Source: Ministry of Energy Consolidated Bulletins and national budget presentation 2018

The current projections indicate continued growth through 2021, when production is predicated at 4.14 bcf/d, meeting expected demand from existing plants. Trinidad and Tobago’s peak natural gas production occurred in 2010 at 4.3 bcf/d. 

With existing wells showing average annual declines in production of approximately 12-15 per cent per annum, the increase in gas production is expected to come from both new fields being brought into production, in addition to compression projects and additional development drilling from existing platforms. 

In terms of new field development, projects that are currently either in execution or in advanced planning stages include BPTT’s Angelin field, Shell’s Bounty and Endeavour fields, all off Trinidad’s east coast. In addition, Shell is developing its Colibri project off the north coast, while DeNovo is due to bring the country’s first offshore west coast field, Iguana, into production imminently. Of these projects, Angelin, due to come onstream in early 2019, will be the biggest, accounting for a peak production of about 550 million standard feet of gas per day (mmscf/d). BPTT is also executing an offshore compression project with a new platform, Cassia C, due to be installed to increase production from existing east coast fields. 

It is unclear if the much anticipated import of gas from the Dragon field in Venezuela, via the Hibiscus platform, is included in the projected gas production figures given by the Minister of Energy in Parliament. 

While these new field developments will significantly offset declining production from existing fields, continued investment is needed in new exploration drilling if Trinidad and Tobago is to maintain a plateau of production above 4.0 bcf/d into the next decade. 

In this regard, Minister Khan announced further positive news that Trinidad and Tobago’s national gas reserves had increased in 2017, according to the report of the independent auditors, Ryder Scott. While the Minister gave few details in his Parliamentary presentation, he stated that the Ryder Scott annual audit report showed a 154 per cent reserve replacement rate in 2017. Khan stated that, ‘there is very encouraging news in the gas sector and I want to say for the first time since 2004, this country, which uses close to 1.3 trillion cubic feet annually, did not just replace all the gas we used but also added 53 per cent more gas than we consumed’. 

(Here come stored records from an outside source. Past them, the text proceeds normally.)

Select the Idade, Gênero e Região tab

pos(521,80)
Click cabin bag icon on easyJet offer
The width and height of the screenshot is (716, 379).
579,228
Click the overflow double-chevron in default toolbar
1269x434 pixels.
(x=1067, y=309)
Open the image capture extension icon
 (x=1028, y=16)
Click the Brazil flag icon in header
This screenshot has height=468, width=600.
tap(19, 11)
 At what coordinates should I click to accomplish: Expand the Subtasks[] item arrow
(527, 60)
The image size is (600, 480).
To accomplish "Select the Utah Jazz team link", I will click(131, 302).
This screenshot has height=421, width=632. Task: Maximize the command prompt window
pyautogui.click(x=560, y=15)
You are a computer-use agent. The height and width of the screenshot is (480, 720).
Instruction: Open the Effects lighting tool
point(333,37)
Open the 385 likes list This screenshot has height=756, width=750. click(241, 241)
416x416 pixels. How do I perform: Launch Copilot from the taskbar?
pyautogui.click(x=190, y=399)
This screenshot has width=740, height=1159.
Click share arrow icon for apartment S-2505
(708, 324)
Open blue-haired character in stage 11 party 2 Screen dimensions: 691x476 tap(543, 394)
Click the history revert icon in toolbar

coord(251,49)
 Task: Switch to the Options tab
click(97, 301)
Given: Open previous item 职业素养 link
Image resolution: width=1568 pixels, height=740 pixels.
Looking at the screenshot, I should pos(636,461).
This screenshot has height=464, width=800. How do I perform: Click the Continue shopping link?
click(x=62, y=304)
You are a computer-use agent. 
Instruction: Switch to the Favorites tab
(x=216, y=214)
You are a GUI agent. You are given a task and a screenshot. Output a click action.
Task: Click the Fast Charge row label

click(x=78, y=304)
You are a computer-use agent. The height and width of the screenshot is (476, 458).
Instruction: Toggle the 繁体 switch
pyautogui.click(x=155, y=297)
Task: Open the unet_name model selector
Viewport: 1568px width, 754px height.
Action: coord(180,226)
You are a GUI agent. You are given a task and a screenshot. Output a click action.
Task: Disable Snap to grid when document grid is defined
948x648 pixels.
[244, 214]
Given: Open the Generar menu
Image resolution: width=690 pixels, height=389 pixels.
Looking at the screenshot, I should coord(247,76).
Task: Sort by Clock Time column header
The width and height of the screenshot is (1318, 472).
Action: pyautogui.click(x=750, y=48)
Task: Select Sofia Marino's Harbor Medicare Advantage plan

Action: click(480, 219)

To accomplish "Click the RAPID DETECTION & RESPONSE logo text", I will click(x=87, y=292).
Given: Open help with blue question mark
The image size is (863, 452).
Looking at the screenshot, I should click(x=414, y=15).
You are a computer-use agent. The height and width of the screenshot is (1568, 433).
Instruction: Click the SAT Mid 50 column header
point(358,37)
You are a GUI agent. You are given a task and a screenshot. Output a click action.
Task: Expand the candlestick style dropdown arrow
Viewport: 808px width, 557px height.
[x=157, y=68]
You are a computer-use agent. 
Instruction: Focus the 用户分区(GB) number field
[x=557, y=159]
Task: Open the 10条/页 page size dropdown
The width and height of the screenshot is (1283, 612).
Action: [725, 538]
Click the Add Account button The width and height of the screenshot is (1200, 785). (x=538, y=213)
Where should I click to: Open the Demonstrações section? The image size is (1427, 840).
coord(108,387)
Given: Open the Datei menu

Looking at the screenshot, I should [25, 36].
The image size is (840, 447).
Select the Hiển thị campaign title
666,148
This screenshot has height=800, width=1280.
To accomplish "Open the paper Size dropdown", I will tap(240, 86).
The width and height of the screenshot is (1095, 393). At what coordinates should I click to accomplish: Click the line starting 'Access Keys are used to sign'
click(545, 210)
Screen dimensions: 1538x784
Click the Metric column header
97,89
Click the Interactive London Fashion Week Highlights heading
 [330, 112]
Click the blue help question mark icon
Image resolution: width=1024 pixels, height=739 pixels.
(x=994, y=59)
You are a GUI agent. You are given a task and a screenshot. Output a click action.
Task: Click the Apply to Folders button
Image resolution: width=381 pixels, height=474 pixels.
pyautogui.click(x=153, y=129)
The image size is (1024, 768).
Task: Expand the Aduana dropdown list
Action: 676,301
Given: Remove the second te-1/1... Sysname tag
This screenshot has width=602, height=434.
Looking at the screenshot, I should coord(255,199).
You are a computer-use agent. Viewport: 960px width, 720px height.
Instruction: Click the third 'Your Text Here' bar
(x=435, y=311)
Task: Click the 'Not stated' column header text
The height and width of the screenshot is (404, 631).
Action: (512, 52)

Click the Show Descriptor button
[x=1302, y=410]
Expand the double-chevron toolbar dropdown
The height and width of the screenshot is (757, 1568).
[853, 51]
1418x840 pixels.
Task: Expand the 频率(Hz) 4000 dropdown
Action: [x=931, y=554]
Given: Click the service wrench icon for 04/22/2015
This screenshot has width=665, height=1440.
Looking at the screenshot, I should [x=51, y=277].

While the Minister did not provide further details, the assumption would be that the additional reserves came primarily from the Savannah and Macadamia exploration wells drilled by BPTT in 2017. According to BP, these two wells unlocked approximately two trillion cubic feet (tcf ) of gas in place and their proximity to existing infrastructure helping the feasibility of the projects. The Macadamia well tested targets below the existing SEQB discovery, which sits 10 kilometres south of the producing Cashima field and would be developed through a new platform, while the Savannah well was drilled into an untested fault block east of the Juniper field. It is anticipated this field would be developed through a tie-back to the Juniper platform installed last year.